Was Don’t Torture a Duckling ganz wesentlich antreibt, ist das Unbehagen der Moderne gegenüber ihren immer wieder aufblitzenden archaischen Wurzeln. So bietet die Mordserie den Aufhänger, um die rationalen (männlichen) Berichterstatter und Polizisten aus der Umgebung mit dem Kulturschock der Pampa zu konfrontieren; mit ihren unkontrollierbaren Mobs, die jeden Verdächtigen geifernd anfallen und dem ländlichen Aberglaube, der, wie ein Polizist am Rande bemerkt, in dieser Region mit dem Katholizismus Hand in Hand gehe. Wie schon in A Lizard in a Woman’s Skin (1971) spielt die sexuelle Revolution eine wichtige Rolle, nur gelingt es Fulci diesmal, den beißenden Kommentar des Konservatismus italienischer Prägung tatsächlich bis zum Ende durchzudenken und entsprechend umzusetzen.

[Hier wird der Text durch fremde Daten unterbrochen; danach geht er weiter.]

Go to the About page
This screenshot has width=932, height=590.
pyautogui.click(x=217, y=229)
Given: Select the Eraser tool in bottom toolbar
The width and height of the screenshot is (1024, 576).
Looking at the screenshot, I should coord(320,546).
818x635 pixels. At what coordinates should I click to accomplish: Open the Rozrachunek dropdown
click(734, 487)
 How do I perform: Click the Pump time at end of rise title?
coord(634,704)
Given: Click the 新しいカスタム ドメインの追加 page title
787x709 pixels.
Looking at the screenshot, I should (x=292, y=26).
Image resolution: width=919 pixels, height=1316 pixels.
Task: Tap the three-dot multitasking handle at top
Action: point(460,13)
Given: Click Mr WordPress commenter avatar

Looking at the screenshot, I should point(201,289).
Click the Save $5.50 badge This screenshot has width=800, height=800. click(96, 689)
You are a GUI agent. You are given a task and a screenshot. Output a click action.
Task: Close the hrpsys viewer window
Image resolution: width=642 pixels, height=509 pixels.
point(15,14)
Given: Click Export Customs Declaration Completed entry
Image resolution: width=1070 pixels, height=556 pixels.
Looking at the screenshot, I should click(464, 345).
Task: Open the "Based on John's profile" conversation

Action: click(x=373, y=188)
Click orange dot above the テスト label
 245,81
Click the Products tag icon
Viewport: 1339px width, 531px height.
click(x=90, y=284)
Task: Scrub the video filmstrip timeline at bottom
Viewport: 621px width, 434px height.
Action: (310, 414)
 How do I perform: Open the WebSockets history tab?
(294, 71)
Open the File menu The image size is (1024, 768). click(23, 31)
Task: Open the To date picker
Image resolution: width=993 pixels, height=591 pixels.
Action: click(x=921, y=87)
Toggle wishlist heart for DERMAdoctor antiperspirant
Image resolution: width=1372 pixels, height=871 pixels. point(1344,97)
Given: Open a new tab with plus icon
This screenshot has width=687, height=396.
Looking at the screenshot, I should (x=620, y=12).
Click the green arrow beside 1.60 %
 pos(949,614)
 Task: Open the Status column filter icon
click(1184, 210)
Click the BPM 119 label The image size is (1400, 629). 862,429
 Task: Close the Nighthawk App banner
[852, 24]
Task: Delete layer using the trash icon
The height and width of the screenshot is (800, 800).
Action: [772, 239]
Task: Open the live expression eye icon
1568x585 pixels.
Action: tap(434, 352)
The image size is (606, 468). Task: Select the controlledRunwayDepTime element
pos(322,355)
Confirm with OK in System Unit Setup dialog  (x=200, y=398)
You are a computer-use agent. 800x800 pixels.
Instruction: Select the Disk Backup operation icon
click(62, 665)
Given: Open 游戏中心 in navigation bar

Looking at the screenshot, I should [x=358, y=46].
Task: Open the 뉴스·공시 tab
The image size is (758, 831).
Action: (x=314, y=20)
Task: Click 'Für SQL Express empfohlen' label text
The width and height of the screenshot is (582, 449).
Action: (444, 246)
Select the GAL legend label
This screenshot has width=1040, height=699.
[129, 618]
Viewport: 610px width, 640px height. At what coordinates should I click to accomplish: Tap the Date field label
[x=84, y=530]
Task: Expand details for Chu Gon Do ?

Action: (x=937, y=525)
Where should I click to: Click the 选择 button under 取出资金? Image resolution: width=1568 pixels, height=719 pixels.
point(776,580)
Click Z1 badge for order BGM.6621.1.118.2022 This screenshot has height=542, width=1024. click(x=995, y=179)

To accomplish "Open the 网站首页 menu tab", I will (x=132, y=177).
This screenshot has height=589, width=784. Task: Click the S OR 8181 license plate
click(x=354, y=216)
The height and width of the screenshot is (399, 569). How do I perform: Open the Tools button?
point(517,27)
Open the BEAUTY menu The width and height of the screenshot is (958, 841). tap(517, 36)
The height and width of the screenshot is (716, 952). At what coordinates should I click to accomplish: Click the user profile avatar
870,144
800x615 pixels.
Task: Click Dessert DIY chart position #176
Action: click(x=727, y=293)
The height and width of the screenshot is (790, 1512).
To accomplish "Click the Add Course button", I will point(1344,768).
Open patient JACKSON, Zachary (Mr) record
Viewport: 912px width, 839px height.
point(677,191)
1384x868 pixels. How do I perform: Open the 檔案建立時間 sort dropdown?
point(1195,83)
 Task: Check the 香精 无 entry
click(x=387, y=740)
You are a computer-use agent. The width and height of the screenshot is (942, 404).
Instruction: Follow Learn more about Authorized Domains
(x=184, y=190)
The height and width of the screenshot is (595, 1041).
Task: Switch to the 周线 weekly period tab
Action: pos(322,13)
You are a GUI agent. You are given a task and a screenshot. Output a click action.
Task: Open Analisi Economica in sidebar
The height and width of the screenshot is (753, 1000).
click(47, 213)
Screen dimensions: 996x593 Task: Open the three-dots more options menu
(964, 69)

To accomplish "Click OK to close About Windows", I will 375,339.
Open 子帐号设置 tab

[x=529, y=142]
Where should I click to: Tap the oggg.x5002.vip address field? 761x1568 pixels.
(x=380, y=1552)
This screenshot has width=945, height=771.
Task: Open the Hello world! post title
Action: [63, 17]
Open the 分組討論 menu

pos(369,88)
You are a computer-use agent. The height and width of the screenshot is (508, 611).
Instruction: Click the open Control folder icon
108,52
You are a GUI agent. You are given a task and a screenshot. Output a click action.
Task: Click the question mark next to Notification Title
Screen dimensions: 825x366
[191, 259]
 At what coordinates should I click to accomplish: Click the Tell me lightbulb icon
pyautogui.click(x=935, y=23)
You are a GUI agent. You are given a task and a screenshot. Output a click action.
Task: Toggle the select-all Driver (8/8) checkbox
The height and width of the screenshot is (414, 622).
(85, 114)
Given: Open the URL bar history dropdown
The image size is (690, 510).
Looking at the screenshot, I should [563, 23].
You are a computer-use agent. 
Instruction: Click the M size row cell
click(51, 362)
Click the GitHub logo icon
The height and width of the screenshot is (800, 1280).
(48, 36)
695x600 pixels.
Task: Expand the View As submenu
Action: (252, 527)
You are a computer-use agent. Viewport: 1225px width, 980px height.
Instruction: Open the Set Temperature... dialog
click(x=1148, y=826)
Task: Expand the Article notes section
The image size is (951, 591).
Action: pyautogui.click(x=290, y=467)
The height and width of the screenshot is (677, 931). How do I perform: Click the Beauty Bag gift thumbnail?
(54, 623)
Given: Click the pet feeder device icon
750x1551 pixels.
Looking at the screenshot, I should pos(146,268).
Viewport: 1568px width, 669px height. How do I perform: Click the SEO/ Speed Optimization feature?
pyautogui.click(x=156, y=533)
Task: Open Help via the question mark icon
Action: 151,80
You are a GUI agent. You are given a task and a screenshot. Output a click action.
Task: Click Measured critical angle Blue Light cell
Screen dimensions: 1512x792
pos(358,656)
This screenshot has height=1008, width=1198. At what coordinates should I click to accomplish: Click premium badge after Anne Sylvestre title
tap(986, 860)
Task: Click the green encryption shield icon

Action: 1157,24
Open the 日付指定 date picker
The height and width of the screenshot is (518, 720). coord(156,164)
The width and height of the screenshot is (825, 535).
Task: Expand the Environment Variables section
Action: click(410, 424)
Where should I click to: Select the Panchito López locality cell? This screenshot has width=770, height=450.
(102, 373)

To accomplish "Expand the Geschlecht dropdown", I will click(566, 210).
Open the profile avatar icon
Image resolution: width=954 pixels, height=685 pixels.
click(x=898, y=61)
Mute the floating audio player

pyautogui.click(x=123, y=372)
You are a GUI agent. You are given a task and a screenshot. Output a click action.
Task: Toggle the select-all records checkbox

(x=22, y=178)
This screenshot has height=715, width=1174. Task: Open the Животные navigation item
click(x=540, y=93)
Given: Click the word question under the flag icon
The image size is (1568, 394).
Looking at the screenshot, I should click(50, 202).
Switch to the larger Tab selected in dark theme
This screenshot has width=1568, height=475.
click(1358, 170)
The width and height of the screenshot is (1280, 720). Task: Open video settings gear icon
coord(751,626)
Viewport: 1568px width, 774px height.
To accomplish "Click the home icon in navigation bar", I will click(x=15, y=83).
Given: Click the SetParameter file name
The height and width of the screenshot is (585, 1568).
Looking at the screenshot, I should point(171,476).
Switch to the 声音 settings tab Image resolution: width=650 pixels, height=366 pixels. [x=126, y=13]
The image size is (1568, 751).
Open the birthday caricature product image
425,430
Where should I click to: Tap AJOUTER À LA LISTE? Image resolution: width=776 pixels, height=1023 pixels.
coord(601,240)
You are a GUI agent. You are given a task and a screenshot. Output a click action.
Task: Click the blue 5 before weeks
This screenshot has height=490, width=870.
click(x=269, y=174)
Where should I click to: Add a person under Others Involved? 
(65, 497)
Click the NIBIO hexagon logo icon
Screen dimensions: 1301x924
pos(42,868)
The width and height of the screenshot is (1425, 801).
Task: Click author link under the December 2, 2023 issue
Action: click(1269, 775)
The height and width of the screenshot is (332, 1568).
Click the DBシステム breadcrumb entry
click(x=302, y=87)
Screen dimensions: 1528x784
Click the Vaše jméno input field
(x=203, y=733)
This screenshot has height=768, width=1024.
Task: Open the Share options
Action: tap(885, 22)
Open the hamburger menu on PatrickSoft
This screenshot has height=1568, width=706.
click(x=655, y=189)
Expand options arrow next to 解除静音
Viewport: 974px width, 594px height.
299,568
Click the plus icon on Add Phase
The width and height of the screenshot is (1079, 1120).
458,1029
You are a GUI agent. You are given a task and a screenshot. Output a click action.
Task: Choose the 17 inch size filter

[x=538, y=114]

So gibt Barbara Bouchet als Marihuana rauchende Exilantin aus der Großstadt die kühle Verführerin der örtlichen Jugend, die nicht nur durch ihre äußerst moderne Villa Unruhe in die scheinbare Idylle des Dorfes bringt.
Überhaupt sind es die Frauen, welche “Don’t Torture a Duckling” dominieren und mit ihrer unbändigen Energie von Fulci in einigen tollen Groß- und Profilaufnahmen eingefangen werden, aufgerissene Augen und spröde Lippen inklusive. Gegenüber dem emotionalen Wirbelsturm einer Florinda Bolkan als Dorfhexe wirken die eingereisten Männer (u.a. Thomas Milian als Reporter) langweilig, passiv und blass, während die einheimischen Herren sich höchstens in der Gewalt abreagieren können. Auf den Punkt bringt Fulci dies in der herausragenden Friedhofssequenz, in welcher – untermalt von Popsongs aus einem Autoradio – Bolkans Aussätzige von den Vätern der Ermordeten attackiert wird. Dabei scheint es fast so, als wären die toten Jungs selbst aus ihren Gräbern auferstanden, um blinde Rache zu nehmen. Grausamkeit wird als Erbstück gepflegt in Accendura.
Don’t Torture a Duckling schickt seine Protagonisten wie “Straw Dogs” und “The Wicker Man” in die Provinz, um sie in den Morast einer urtümlichen Zivilisation hinabsteigen zu lassen. Dabei ist für Fulci, anders als bei Peckinpah und Hardy, jedoch nicht die Frage von Belang, ob die Helden von ihrer Umgebung infiziert werden. Sie bleiben nicht mehr als Durchgangsverkehr, der in dieser Welt nie Fuß fassen wird und kann. Zugleich lässt sich der Film mit seinen Männern, die den aus ihrer Kontrolle geratenen Frauen perplex gegenüberstehen, ebenso gut als Überzeichnung einer Moderne lesen, deren Unbehagen sich vor allem gegen sich selbst richtet. So oder so ist Lucio Fulci ein visuell passend überhitztes, wenn auch nicht fehlerfreies Dokument der italienischen 70er gelungen, das man in seinem Ernst von diesem Regisseur nicht erwartet hätte.